D'en dessous le courant se fit soudainement impérieux, l'Esprit qui s'adressait à moi agitait ses tentacules qui serpentaient bientôt, agitaient les eaux, dans tous les sens. Je ne bougeais pourtant pas, car telle était Sa volonté, et en un battement de cils la divine créature portait un miroir de taille humaine face à moi, m'invitant à en scruter le reflet. Qu'une entité de l'autre-côté daigne communiquer directement avec un voyageur onirique était un privilège, et je m'exécutais sans tarder.
Comme j'atteignais l'épiphanie souhaitée par mon Divin enseignant, des typhons et des krakens se déchaînèrent. Tout autour de moi, le calme des fleuves tranquilles, la torpeur et la beauté des étoiles contenues dans les pétales de fleurs se fracturaient, se déchiraient, hurlaient jusqu'à ce que je crois perdre toute santé mentale.

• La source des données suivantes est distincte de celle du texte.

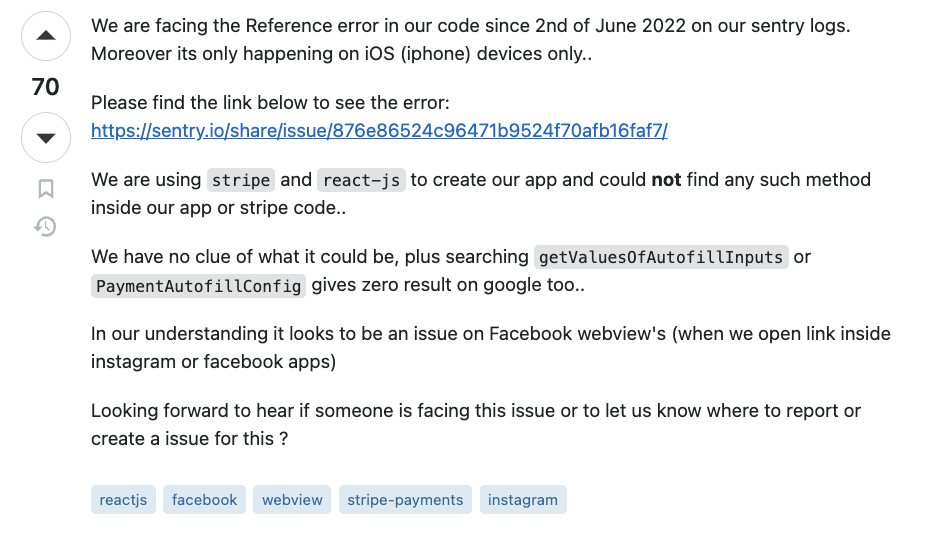Open the reactjs tag
Viewport: 929px width, 534px height.
(123, 500)
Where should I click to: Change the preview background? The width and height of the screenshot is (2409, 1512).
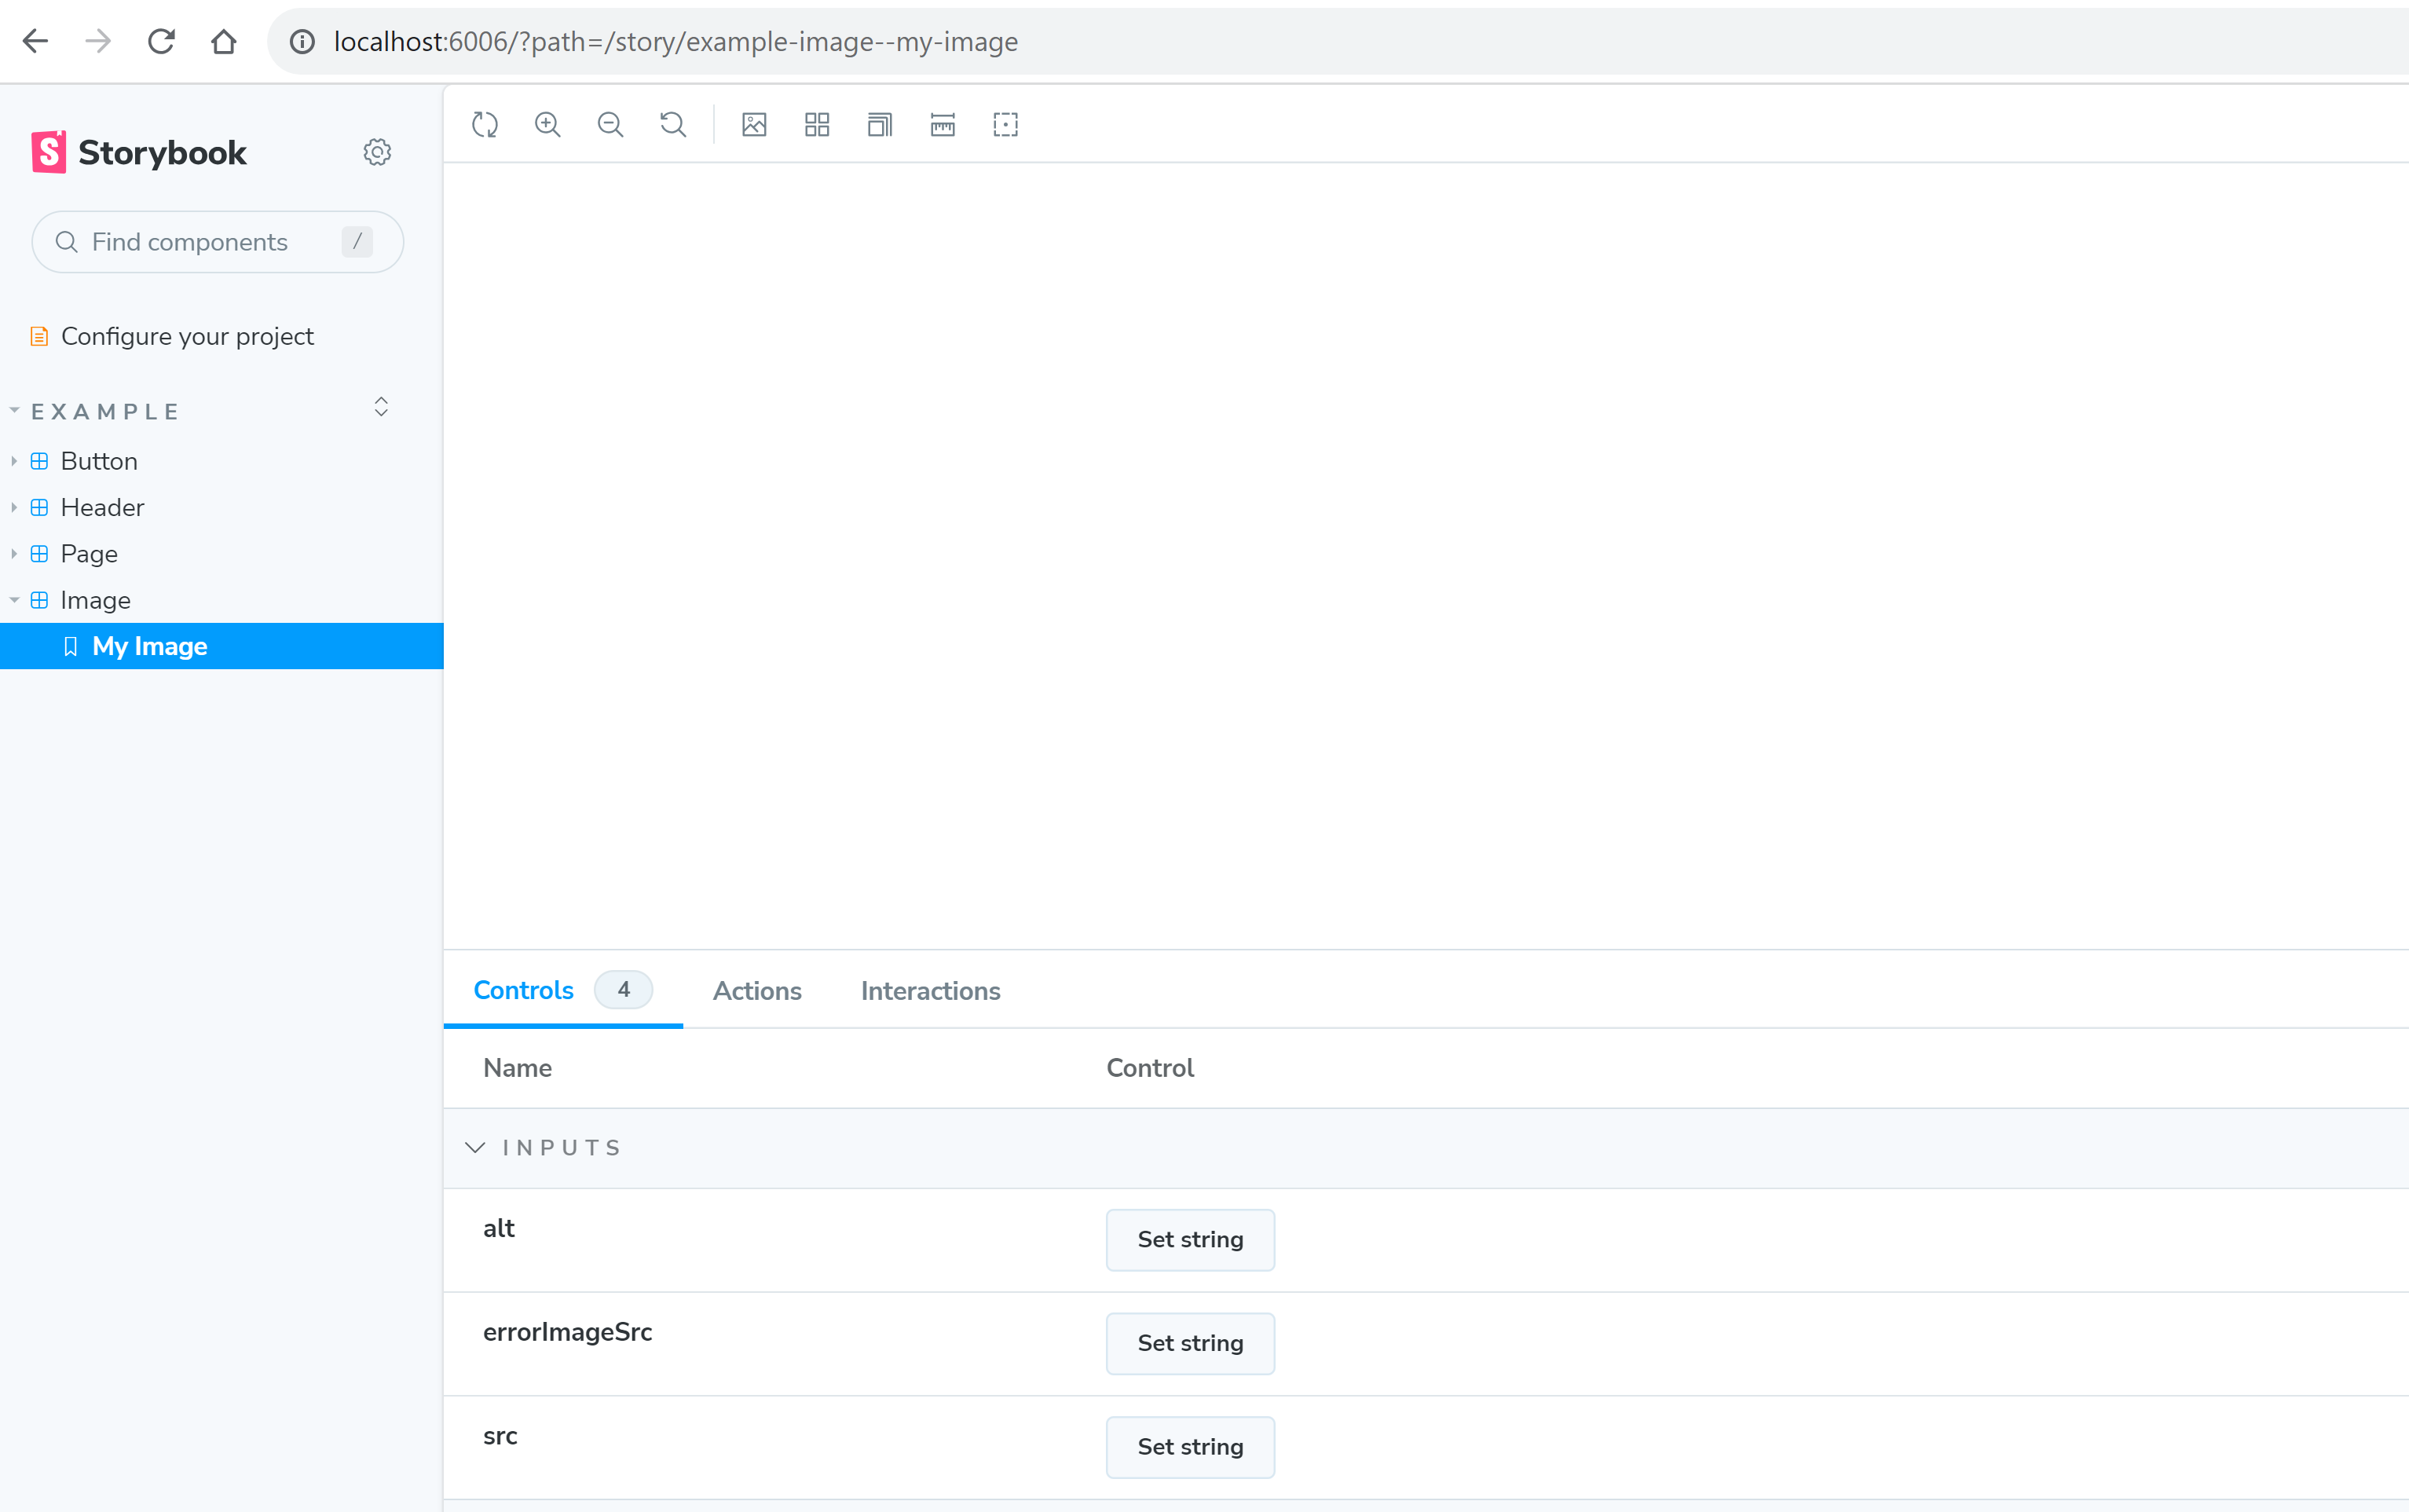coord(754,124)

Le monde devenait noir, puis blanc, et bientôt de toutes les couleurs que je connaisse. Une révélation n'était jamais gratuite, et pour les esprits limités du royaume physique, parfois draconienne. J'avais peur, bien entendu, car rien de tout cela ne faisait aucun sens pour moi, si petit face au titan des eaux sans réelle forme de l'au-delà, mais acceptais l'éventualité d'être l'un de ces sorciers qui était allé trop, avait voulu connaître le secret de trop, quand tout aussi brusquement le calme revînt.
J'étais de nouveau face à la fleur dont je percevais les odeurs apaisantes, et alors que je croyais avoir halluciné tout ceci, l'épiphanie survenait.
Je voyais des lettres, cernées de lumières de néon, je voyais une entité aux formes vaguement humaines déchaîner ses appendices sur des mots, des sens et des phrasés, se régaler de milles figures de style aux sens seulement signifiant dans des royaumes lointains, je me voyais, exécuter les termes inscrits avec désinvolture, me courber aux exigences de ces mêmes affirmations, sans jamais questionner la réalité de mes actions.
Et je voyais le monde autour de moi se transformer sous les coups de ma propre plume enchantée, délivrant son encre créatrice sur les pages vierges de mon grimoire afin de canaliser ma magie.
Alors que je commençais à créer des images mentales qui me permettaient de lier ces révélations à une quelconque forme rationnelle, alors que mes doigts effleuraient une réalité aux aboutissants que je devinais dramatiques, et que mon cœur battait à tout rompre face à un don du savoir trop fort pour mes sens, je m'éveillais, trempé de sueur, au milieu de mon cercle de divination. Mon crâne abritait une myriades de cloches, toutes sonnant plus fort que les autres, et je lâchais un juron avant de me diriger vers les latrines.